A mother who I befriended has a son with Cerebral palsy on top of a dozen other conditions and syndromes. Her son seems hardly there. He can't move and has everything done for him. He makes noises by which she can tell if he's happy or unhappy. She has told me that has no further expectations for her son, he won't progress any more. She expressed that I had a much harder responsibility because Sadie had come so far and has potential to go further. I was baffled at this comment of coarse seeing how much work she puts into her sons care. In her situation I could understand her acceptance.

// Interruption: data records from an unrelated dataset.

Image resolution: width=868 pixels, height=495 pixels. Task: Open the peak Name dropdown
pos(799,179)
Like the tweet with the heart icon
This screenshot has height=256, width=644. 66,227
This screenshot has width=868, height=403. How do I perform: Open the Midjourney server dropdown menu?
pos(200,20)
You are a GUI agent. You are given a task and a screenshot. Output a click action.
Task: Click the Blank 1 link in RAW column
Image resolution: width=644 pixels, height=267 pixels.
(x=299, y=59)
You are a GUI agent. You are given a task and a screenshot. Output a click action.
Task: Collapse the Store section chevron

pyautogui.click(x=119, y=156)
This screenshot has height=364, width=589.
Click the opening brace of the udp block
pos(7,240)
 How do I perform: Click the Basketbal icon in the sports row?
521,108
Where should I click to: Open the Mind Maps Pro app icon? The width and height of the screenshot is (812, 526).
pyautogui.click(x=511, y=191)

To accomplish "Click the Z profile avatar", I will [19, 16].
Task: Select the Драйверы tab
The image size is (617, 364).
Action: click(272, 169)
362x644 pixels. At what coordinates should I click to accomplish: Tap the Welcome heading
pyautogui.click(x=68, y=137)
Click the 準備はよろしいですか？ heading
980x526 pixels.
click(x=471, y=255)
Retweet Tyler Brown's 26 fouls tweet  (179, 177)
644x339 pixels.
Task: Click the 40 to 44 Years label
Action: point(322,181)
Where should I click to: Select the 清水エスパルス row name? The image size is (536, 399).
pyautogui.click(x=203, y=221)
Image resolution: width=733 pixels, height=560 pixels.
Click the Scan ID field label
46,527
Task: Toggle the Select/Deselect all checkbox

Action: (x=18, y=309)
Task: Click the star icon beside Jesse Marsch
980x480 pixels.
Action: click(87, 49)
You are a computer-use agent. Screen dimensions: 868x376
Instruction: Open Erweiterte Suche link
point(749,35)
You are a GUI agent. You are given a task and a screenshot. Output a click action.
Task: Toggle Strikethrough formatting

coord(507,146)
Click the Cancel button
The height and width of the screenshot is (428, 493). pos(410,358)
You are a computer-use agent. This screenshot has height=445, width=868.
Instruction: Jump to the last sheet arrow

I see parents with older kids going through similar situations. I know they have been going through it much longer then I have, but that "It is what it is" mentality that some parents have always really bugged me. I felt like it was a surrender and how dare you give up. Yes I am still learning. I'm learning that those parents haven't given up. I shouldn't ever assume that. I will always be fighting but maybe I will get there, to the land of "it is what is". I'm learning that it's not a place of surrender it's just a place to focus on what you have and what you can do with it.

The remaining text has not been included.